A New Online Course
Did you know that I have a new online course?
I do.
It’s called From Chaos to Clean, and it’s all about getting around your ADHD symptoms and learning to keep your home clean without spending forever doing it.
I think that it can be really helpful for you, as long as you learn to take it slow and implement one thing at a time.
I know that those of us with ADHD tend to jump right into something new and try to do everything at once.
And we want results, like, yesterday.
Never mind that it took us forever for our home to get in the state it’s in, we want it clean now!
A Timely Reminder
Yesterday, I was listening to a podcast that I like called “Do It Scared“.
It was Episode 35, “Daring to Make Time for Self Care”, if you’re interested.
You should listen. Self care is great advice for all of us, but especially, I think, for women.
Anyway, the woman who does it is named Ruth Soukup, and she writes a blog called Living Well, Spending Less. I think you would like it.
Ms. Soukup is a very successful business woman, and her household is a little different than most. She is the breadwinner, and her husband stays home with their kids.

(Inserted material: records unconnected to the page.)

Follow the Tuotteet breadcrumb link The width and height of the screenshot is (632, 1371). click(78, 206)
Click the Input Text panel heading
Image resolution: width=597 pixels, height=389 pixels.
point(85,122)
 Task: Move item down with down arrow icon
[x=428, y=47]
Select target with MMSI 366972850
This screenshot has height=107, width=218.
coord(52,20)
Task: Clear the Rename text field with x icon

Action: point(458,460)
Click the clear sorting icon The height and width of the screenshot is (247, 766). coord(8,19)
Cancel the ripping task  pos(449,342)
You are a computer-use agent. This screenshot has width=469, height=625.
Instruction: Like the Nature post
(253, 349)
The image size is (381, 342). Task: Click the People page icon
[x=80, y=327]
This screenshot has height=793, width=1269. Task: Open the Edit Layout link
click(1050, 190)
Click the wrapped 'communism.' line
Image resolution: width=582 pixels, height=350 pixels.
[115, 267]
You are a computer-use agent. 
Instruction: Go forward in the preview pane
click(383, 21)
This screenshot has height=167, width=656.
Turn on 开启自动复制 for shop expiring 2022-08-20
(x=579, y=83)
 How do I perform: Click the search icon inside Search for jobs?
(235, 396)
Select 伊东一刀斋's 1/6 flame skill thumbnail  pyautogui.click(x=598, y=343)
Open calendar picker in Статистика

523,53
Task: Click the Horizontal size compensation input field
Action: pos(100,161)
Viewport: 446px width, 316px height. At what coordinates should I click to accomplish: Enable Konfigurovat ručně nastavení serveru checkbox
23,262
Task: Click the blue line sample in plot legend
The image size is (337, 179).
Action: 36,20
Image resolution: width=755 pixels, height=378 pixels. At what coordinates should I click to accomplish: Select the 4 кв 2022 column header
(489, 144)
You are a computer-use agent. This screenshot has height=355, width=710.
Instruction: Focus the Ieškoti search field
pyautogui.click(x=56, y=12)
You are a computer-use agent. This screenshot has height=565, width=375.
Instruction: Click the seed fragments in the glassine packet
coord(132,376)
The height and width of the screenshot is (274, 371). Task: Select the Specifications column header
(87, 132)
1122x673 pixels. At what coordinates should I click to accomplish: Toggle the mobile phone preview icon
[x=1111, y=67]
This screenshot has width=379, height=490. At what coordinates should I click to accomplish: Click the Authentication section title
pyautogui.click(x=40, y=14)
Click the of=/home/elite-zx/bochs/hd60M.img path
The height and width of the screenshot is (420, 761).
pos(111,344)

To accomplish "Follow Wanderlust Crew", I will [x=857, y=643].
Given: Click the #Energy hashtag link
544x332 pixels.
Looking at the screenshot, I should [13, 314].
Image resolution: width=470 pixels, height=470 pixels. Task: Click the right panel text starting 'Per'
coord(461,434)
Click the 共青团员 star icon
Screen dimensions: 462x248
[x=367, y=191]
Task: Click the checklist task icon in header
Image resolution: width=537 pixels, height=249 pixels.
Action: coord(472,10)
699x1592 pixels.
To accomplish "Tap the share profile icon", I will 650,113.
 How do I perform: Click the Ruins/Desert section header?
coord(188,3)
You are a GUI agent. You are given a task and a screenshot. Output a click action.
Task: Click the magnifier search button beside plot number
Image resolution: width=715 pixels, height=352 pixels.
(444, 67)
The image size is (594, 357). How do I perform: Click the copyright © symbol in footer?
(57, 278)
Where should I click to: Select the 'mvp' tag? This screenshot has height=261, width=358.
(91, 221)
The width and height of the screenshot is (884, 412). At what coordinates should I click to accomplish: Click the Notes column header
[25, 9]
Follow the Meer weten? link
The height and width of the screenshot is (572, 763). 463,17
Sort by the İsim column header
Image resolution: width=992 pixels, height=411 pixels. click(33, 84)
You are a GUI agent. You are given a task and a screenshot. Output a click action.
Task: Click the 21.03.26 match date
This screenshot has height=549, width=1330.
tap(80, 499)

She was saying that they had gone to marriage counseling earlier in the year, and that part of their problem was that her husband was burned out, staying home and doing the housework and not really having a lot of contact with others.
And then she said the counselor told them that her husband’s complaint was a common one, although usually from women. He said they had
…an overwhelming feeling like they just can’t keep up. Like they are on this treadmill of the endless to do list. All this stuff that needs to be done, all the time, over and over and over and over and over again, and it’s never actually finished.
Wow! Right?
I can so relate to that feeling!
I know that we all can. How many times have we said something similar?
Just so you know – the marriage counselor’s suggestion was to take more time for self care, in whatever manner works for you.
So How Does All This Connect?
How did we get from my new online course to some lady’s marriage problems to self care?
You have ADHD, don’t you?
This should make perfect sense!
Just kidding. Sort of.
Anyway, the point I am trying to make is this: everybody kind of feels hopeless about housework, because it does seem to be never ending. There is no start and stop to it; it’s a continuous loop.
And yes, those of us with ADHD will have more trouble than others getting it done, because at it’s most basic, cleaning house is a linear, left brained kind of activity. Something that is logical and orderly.
And ADHD brains are non-linear and right brained. We are creative and rarely orderly.
So while everyone may dislike or be bored by doing housework, because it’s pretty much a thankless job, we are going to have more trouble than most figuring it out.
That’s what From Chaos to Clean is about.
And this post is just a reminder for you.
We sometimes forget the simplest things, and the fact that housework is never ending is one of them.
So if you decide to give the course a try, remember to take it slow, and that no matter what you get done this week, you’ll most likely have to do it again next week.
I’m sorry, but I can’t write a course to change that!